WHAT IS EXPECTED: Pull every line with "coordinates" from the material.

============

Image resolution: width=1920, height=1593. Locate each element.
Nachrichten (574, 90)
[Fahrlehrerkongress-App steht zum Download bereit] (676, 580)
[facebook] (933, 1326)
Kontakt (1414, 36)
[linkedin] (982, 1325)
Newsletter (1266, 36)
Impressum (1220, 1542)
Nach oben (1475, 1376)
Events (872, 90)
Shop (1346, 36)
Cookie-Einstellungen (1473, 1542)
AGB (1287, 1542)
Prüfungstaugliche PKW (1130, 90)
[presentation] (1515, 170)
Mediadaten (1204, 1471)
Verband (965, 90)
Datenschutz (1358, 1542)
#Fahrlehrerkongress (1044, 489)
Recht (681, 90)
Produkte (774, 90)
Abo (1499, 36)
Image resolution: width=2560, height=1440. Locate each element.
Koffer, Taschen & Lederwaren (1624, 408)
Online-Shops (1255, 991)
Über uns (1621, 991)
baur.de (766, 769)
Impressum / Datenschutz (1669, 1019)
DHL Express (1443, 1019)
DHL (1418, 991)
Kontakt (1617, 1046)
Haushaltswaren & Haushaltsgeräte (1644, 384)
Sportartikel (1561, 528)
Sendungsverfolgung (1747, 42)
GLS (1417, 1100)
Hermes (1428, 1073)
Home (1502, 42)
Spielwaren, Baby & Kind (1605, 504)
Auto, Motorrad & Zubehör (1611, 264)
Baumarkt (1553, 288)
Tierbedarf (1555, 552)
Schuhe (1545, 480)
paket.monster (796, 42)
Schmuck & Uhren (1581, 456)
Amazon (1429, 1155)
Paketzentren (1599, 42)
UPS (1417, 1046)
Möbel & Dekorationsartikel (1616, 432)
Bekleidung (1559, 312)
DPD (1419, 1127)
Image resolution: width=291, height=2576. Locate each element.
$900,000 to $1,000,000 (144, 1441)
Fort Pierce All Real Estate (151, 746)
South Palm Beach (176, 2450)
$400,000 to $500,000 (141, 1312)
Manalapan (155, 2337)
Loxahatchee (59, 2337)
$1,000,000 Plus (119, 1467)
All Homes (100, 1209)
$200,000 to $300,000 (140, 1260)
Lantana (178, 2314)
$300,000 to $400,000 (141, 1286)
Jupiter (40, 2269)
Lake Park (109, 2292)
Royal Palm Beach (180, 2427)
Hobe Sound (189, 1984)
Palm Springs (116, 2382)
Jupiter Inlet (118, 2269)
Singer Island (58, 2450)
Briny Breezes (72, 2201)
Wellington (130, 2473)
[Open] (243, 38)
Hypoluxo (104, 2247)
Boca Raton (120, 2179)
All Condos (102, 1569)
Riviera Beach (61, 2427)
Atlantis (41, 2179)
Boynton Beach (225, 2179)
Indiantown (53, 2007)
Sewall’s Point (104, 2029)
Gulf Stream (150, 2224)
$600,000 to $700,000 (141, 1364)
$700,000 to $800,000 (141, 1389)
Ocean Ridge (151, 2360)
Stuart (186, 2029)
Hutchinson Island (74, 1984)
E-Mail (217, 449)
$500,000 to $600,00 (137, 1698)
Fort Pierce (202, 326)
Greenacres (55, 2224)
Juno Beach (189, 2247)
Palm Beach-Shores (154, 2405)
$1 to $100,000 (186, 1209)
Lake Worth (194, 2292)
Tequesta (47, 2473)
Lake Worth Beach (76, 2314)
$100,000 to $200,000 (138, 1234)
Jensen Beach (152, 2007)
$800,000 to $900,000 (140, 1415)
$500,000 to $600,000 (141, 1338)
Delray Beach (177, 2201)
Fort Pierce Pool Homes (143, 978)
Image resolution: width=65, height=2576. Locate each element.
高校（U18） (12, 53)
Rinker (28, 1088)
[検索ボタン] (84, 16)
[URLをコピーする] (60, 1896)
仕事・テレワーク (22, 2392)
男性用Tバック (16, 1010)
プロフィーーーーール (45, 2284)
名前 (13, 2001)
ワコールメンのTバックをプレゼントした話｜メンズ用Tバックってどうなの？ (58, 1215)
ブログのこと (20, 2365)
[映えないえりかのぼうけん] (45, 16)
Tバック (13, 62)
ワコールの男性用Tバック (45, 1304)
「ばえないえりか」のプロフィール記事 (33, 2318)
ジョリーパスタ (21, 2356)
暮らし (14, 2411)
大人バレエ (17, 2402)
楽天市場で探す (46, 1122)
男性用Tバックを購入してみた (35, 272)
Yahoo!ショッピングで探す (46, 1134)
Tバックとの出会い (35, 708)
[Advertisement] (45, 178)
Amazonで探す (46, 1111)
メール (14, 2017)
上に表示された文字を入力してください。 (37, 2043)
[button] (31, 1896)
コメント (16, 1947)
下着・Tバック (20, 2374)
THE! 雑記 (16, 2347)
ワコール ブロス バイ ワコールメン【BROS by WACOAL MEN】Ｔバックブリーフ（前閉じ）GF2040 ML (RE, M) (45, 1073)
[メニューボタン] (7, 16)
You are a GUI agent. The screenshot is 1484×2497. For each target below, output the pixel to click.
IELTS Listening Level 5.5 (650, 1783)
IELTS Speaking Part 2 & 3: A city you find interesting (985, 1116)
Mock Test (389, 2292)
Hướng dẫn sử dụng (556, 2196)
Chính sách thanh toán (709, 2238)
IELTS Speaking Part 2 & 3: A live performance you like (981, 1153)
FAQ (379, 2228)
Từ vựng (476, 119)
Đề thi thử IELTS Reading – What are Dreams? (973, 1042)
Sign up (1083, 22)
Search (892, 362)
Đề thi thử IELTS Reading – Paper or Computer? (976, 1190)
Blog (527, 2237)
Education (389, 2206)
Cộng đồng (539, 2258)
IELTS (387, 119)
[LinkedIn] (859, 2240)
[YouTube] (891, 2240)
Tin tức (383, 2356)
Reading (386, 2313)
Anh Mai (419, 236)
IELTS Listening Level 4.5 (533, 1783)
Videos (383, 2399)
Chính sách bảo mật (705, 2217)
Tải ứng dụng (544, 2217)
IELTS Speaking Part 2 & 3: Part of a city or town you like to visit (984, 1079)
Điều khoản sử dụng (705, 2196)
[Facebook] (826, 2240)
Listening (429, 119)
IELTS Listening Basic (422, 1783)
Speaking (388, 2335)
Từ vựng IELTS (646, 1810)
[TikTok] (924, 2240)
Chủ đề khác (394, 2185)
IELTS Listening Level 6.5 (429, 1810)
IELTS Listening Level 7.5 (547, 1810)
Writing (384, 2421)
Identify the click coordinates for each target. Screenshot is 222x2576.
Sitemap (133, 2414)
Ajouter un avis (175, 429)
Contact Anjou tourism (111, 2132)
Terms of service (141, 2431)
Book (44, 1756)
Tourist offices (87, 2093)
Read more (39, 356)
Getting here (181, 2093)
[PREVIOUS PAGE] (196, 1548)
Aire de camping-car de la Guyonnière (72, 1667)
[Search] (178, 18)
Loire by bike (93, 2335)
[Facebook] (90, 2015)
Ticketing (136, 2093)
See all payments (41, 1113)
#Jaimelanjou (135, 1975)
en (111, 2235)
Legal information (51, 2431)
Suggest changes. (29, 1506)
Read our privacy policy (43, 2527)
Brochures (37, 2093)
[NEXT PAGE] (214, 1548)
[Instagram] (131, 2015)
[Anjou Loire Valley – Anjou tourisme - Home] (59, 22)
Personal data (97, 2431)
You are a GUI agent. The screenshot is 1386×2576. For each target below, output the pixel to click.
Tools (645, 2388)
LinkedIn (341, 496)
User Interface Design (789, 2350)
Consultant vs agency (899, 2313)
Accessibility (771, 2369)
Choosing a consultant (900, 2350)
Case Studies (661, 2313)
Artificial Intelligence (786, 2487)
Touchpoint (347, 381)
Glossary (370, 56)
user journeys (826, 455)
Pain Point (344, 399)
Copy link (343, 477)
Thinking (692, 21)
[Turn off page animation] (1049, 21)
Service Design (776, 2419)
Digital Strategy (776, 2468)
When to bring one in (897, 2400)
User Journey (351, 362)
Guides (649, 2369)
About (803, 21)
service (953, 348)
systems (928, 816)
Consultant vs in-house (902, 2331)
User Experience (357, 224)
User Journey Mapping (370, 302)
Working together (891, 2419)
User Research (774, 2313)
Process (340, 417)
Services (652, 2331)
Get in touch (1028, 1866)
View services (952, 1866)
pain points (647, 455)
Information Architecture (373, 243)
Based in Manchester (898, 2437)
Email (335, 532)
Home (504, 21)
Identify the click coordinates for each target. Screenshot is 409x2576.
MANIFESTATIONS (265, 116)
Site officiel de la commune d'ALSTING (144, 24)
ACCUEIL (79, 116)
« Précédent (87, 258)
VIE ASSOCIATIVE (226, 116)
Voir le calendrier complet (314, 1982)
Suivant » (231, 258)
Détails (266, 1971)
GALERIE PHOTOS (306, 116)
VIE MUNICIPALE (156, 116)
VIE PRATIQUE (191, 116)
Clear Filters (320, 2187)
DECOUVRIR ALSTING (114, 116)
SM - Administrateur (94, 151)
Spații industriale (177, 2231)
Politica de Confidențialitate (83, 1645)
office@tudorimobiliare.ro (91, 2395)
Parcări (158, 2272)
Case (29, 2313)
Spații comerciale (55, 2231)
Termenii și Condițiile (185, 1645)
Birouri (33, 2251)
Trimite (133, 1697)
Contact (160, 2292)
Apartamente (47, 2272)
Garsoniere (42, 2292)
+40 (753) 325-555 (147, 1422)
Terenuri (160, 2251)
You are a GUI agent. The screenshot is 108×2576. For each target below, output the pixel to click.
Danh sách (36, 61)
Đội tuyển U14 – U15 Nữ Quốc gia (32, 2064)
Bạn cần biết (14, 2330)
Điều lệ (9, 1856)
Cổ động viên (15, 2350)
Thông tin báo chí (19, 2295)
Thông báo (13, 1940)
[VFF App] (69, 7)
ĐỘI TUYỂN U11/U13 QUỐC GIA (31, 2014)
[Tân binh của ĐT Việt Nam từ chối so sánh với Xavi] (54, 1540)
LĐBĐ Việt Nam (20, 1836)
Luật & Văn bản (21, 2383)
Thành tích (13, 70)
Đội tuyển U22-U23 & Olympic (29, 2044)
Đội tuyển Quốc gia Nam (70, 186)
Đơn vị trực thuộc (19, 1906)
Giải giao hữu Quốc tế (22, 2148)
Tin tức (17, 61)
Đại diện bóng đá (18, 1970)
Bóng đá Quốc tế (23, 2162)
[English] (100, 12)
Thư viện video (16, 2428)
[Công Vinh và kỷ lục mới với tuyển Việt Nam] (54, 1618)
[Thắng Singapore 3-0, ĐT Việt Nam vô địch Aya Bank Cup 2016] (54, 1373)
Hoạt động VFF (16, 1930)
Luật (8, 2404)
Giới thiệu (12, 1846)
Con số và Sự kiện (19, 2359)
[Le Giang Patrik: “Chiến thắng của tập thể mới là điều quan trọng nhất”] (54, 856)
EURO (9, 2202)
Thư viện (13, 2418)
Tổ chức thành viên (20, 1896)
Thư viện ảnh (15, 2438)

============

EXERCISE RESULT:
Identify the click coordinates for each target. Screenshot is 222x2576.
Identify the click coordinates for each target. Screenshot is 409x2576.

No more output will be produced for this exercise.